For the record, Linda Richardson’s rendition last Tuesday was one of the best I’ve heard in a live performance: poignant, chilling and exhilarating all at once.
Why obsess so much over less than a minute from over two and a half hours of music? Because for a poet this is the essence – the distillation – of the whole opera, not only the pivotal moment in the drama but (emotionally) the entire drama in miniature. And because it’s such a perfect example of the power and danger of opera to those whose artistic medium is language. The words of così alla misera are unremarkable; combined with the music they are beautiful, terrible, sublime. No amount of poetic skill can achieve the same effect with words alone, and yet the effect is (in a sense) precisely what we strive for in writing poems – something that moves us beyond the mere sense or meaning of the words.
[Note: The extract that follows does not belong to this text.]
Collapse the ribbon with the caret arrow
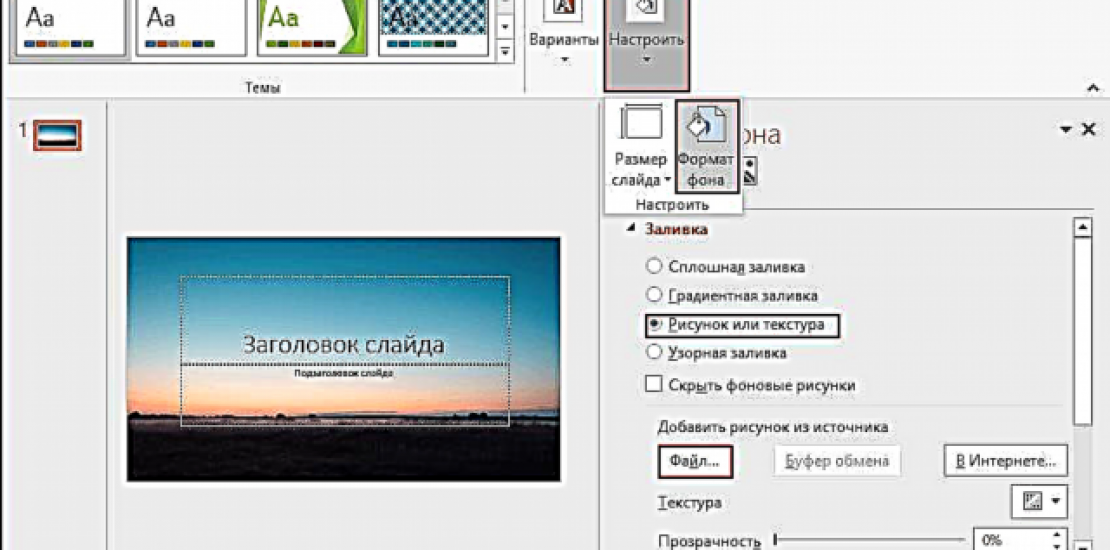The width and height of the screenshot is (1110, 550). pos(1090,88)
This is dangerous magic: there’s a credible argument that prolonged immersion in the world of opera ruined Auden as a poet, persuading him that poetry could never equal the fusion of words, music and drama in the best opera.
Of course (we might protest) successful poems are doing something different from successful operas, and comparing the two is misguided; of course the direct-to-the-nervous-system magic of così alla misera can only work with relatively simple language whereas poetry can exploit the whole range of diction, tone and syntax (imagine trying to set MacDiarmid’s “On a Raised Beach” to music if you have any doubts); of course getting too close to any other art form can expose the limitations of one’s own. And yet, and yet…
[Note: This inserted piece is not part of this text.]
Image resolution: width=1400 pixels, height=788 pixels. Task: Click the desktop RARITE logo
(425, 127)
That said, Auden was an extreme case. Many poets fruitfully engage with opera (either as librettists or by writing ekphrastic poems) without losing faith in their own medium. Agenda magazine’s recent “Poetry & Opera” double issue explores this from all angles, and is easily the best single-themed issue of a poetry magazine I’ve read in years (being slightly flexible with the definition of “single-themed”, since it would be silly to take issue with the Heaney tributes added at the front). There’s a wealth of material here, and the essays in particular stand out. Essays on poet-librettists, by poet-librettists; on the experience of writing opera, on opera itself; on the art of the libretto (“few people refer to Da Ponte’s Don Giovanni“, David Harsent writes in “Words for Music”).
Here’s Michael McCarthy in an essay titled “Poetry & Opera”: “[the text] needs to give rise to the musical expression so that the drama itself can take flight and reach into the unspeakable depths we aspire great art to take us.” Set this alongside the (posited) Auden effect and you have, in compressed paradox, the croce e delizia that opera can represent for a modern poet.